Sur le quai de la gare, une gentille femme Suisse qui a le bon goût de parler français, nous aide à définir notre itinéraire et à acheter notre billet. Deux changements de train plus tard, nous arrivons à Constance encore gelés, mais bien contents de nous mettre au chaud !

Lundi 23 et mardi 24 : Constance

Au réveil, nos pieds sont toujours engourdis et douloureux. Il nous faut marcher quelques pas dans la chambre pour retrouver une sensation « normale ». Nous sommes bien contents d’avoir fait une pause…
Nous sommes attendus le week-end suivant à Munich chez Anki et Andreas, que nous rencontrerons grâce à Warmshowers. La météo annonce que le froid va se poursuivre au moins jusqu’à ce week-end : nous décidons donc que nous poursuivrons notre route en train et ferons du tourisme à pieds, au moins jusqu’à notre week-end à Munich.

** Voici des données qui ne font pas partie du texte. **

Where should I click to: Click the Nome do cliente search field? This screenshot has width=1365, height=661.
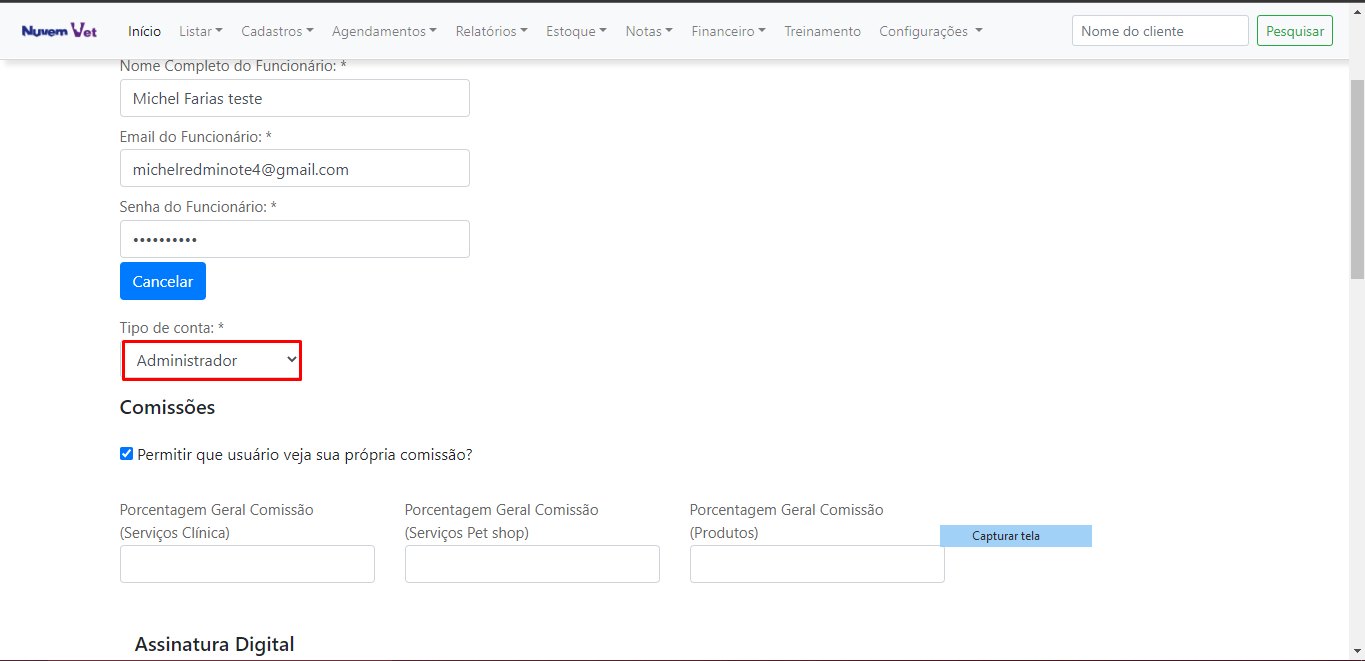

Pour notre première journée à Constance, nous commençons par nous offrir une grasse matinée réparatrice. Alex se rend à l’office du tourisme en quête de lieux à voir ou à visiter, tandis que Marie profite du wifi pour faire le point sur quelques formalités administratives.
Nous nous baladons dans la ville l’après-midi, et rentrons avec une bouteille de vin local pour célébrer nos premiers 1000 km réalisés à vélo.

 

Parc à vélos

Le parc à vélos de ce que nous pensons être l’université

Constance

Comment ça, il fait gris ?!

Eglise à Constance

Jour

Eglise à Constance

Nuit

Vin rouge et pâtes

Le dîner des mille premiers kilomètres

Nous prenons la journée du lendemain pour visiter Meersburg en prenant un bateau. Manifestement, la ville vit essentiellement du tourisme et… la saison n’est toujours pas ouverte. Les rues sont désertes et, malgré les petites guirlandes colorées suspendues aux maisons, elle nous donne une impression de désolation.

Port de Meersburg

Le port de Meersburg

Meersburg

Petites guirlandes pour égayer Meersburg

Lampadaire à Meersburg

Lampadaire

Constance

Retour à Constance

7 Comments

    • Je me demande dans quelle mesure le fait d’être sur des vélos couchés n’amplifiait pas encore davantage la sensation, étant donné que nos pieds étaient en avant 🙁

  1. Mes gentils petits Marie et Alex,

    ça commence à ressembler à un calvaire ! mais c’est le plein hiver… Courage !

    Alors, vivement le printemps, les oiseaux qui chantent,… et vos pieds qui « dégèlent » !
    J’espère que vous trouvez d’autres « gentils » pour vous héberger les nuits trop froides…Qui vous offriront un repas chaud, et un édredon de plumes !
    Prenez quand même bien soin de vous … ce froid que vous traversez fait un peu peur pour vous – gare aux engelures. Couvrez -vous bien (dit la « grand’ mère à ses petits) et surtout mangez bien – et du chaud (facile à dire, depuis chez soi… pardon pardon ! )
    P’tites bises … non : grosses bises bien chaudes !

    cecile qui vous lit attentivement et vous souhaite bon courage (mais vous en avez plein !

    • Coucou Cécile !

      Nous continuons à faire de belles rencontres et à dormir au chaud quand il le faut 🙂
      Pour ce qui est de la nourriture… ne t’en fais pas ! S’il y a bien une chose à laquelle nous ne dérongeons pas, c’est bien au fait de manger à notre faim haha ! 😉

      Gros bisous

  2. Anne Dux

    heureusement que tout cela est derrière vous !!! j’imagine que la météo est plus clémente maintenant.